Activist, Organizer, and Political Leader (1957–2025)
Cecile Richards was one of the most consequential political organizers and movement leaders of her generation, weaving together labor organizing, grassroots coalition-building, legislative strategy, and public advocacy. The daughter of Texas Governor Ann Richards and civil rights attorney David Richards, she carried forward a family legacy of public service while forging a path entirely her own.
A 1980 Brown University graduate, Richards began her career organizing low-wage workers across California, Louisiana, and Texas. She helped manage her mother’s successful 1990 gubernatorial campaign, founded the Texas Freedom Network in 1995, and served as Deputy Chief of Staff to House Democratic Leader Nancy Pelosi. In 2004, she founded and served as the first president of America Votes, a coalition of more than 40 national progressive organizations and a foundational infrastructure for the modern Democratic coalition.
In 2006, Richards became President of the Planned Parenthood Federation of America and the Planned Parenthood Action Fund, a role she held for 12 transformative years. Under her leadership, the organization expanded access to reproductive health care including abortion, expanded preventive care and no-copay birth control under the Affordable Care Act, and grew its supporter base from 3 million to nearly 12 million. She was twice named one of TIME Magazine’s 100 Most Influential People in the World and published the New York Times bestselling memoir Make Trouble in 2018.
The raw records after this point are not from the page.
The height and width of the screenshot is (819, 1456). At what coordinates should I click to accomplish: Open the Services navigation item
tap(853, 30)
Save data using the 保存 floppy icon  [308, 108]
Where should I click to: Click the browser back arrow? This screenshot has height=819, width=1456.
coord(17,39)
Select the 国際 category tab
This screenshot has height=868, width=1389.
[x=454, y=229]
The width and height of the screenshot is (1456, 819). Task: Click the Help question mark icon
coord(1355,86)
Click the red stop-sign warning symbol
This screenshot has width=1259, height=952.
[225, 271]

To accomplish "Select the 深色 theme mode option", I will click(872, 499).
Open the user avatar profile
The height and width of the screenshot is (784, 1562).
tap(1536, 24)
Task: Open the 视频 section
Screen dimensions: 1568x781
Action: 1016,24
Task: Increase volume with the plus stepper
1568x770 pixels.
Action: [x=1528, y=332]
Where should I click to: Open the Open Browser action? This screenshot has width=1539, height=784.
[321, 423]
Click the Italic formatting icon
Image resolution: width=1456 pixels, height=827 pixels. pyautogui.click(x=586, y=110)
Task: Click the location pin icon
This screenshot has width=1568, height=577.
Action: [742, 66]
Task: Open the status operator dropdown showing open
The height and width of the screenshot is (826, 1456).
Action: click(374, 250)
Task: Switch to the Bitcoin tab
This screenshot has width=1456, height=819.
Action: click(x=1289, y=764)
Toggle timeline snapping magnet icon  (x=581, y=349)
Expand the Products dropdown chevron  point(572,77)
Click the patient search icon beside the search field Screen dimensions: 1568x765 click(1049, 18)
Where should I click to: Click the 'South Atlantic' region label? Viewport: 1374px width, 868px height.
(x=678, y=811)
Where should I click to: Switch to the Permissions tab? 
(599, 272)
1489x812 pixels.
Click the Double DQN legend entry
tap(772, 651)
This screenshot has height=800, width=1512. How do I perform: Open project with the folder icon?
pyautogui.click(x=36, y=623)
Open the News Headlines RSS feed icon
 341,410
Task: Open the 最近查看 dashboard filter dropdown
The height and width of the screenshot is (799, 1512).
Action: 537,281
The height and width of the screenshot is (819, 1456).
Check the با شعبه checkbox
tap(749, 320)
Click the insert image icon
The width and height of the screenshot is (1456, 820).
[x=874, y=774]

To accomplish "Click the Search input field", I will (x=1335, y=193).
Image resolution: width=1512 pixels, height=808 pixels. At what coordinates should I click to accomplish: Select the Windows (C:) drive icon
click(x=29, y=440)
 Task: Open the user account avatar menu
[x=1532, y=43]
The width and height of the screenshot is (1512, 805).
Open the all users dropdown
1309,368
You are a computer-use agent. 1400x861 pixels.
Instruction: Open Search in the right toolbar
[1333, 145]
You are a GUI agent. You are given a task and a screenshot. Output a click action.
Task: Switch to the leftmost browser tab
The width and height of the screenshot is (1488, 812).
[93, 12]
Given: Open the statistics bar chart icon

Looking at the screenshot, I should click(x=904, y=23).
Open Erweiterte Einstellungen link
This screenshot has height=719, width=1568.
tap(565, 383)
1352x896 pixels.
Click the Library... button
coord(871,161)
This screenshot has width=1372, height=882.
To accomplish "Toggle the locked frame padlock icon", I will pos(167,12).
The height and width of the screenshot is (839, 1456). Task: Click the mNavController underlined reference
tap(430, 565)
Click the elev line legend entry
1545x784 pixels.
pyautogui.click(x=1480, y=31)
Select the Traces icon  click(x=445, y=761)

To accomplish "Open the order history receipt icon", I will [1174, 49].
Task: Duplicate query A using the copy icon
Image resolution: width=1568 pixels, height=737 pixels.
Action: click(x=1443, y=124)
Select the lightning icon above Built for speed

After Planned Parenthood, Richards co-founded Supermajority in 2019 with Alicia Garza and Ai-jen Poo and co-chaired American Bridge. Even after a 2023 glioblastoma diagnosis, she continued her work, co-founding Charley, a chatbot providing abortion information by zip code, and Abortion in America, an organization centering the stories of people impacted by abortion bans.
In August 2024, she addressed the Democratic National Convention in one of her final public appearances. In November 2024, President Joe Biden awarded her the Presidential Medal of Freedom. She died on January 20, 2025, at the age of 67, and is survived by her husband, Kirk Adams, their three children, Lily, Hannah, and Daniel, and two grandchildren.